Foremost, it is necessary to come to an understanding that the purpose of our life is our evolution -- not just Darwinian, but also in every other sense of that word. A process of fluctuation, change and eventual transformation takes place in all creation. Before the birth of Jesus Christ, Leucippus postulated that simple, minute, indivisible, and indestructible particles were the basic components of the universe, a philosophical notion. In 1900, the discovery of quantum mechanics brought science to the scientific study of the structure and behavior of atoms and molecules. Today, Amit Goswami and others are studying the primacy of consciousness, where it is not atoms and molecules that are the basis of reality, but rather, the reality is that “consciousness is the ground of all being.” The pursuit in life should not be for material things; it is the pursuit of knowledge and unity of consciousness that will bring a better life over time through change. For, it is the lack of knowledge that has caused the world’s ills, and it is the gain of knowledge over time that is its cure.

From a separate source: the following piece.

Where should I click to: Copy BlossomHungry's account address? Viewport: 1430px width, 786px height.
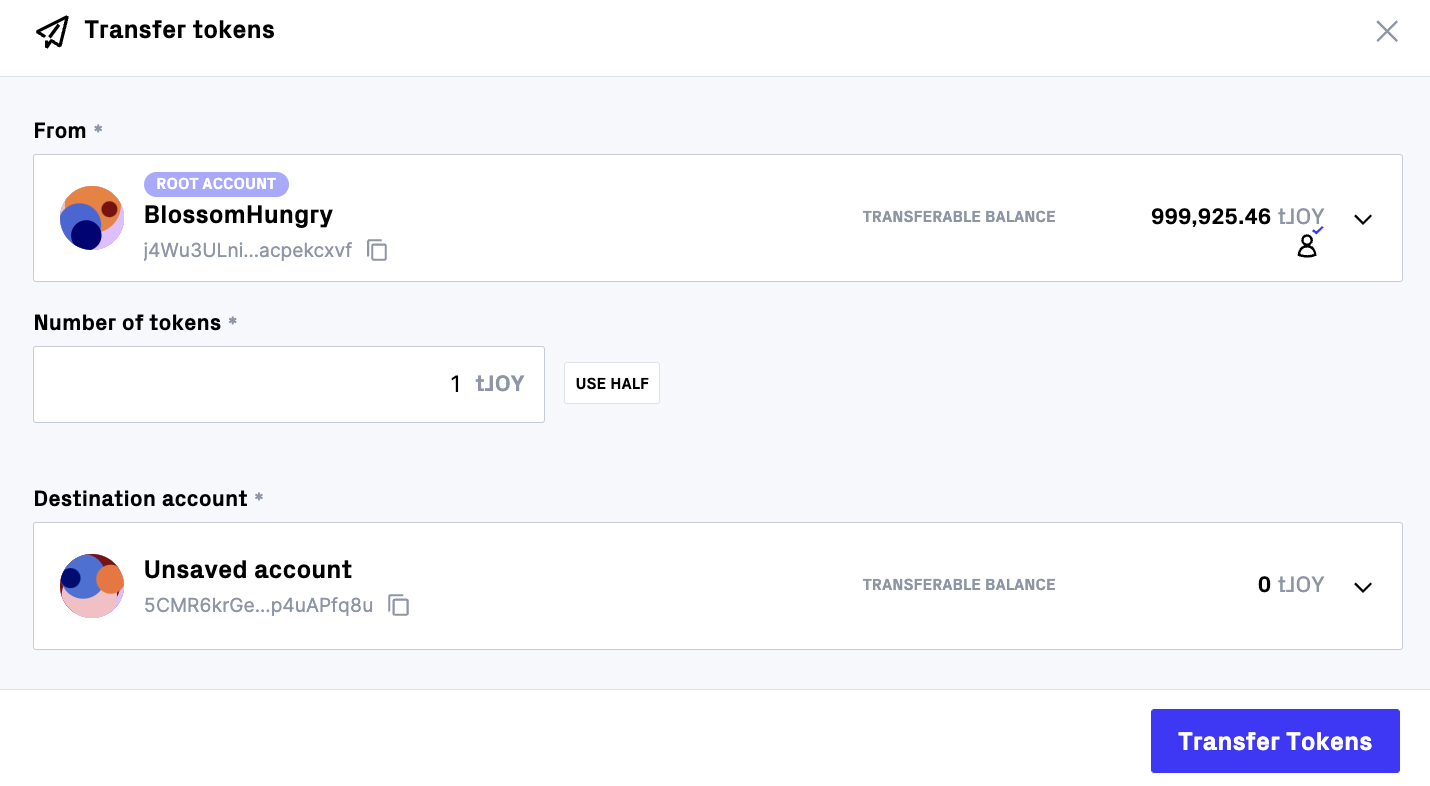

The advancement of knowledge in science and technology, so far, has brought a more comfortable life with more conveniences for most people, while change has been slow in how humans conduct their relationships: we still cling to belligerence, violence, and war as solutions to conflict. The cause has been a worldview grounded in religious values and materialism motivated by a quest for power and wealth. But, the determination of Hawking, Mlodinow, and Goswami is that we must change our worldview if we are to progress and achieve world peace.

Achieving world peace will never come to fruition until the world understands that a pursuit of love and friendship, and embracing human values over religious, materialistic, and monetary values are the only way we will avoid war and unnecessary human conflict. Moreover, there needs to be an understanding that peace is a process, and a way of living, a way of thinking, and a way of being.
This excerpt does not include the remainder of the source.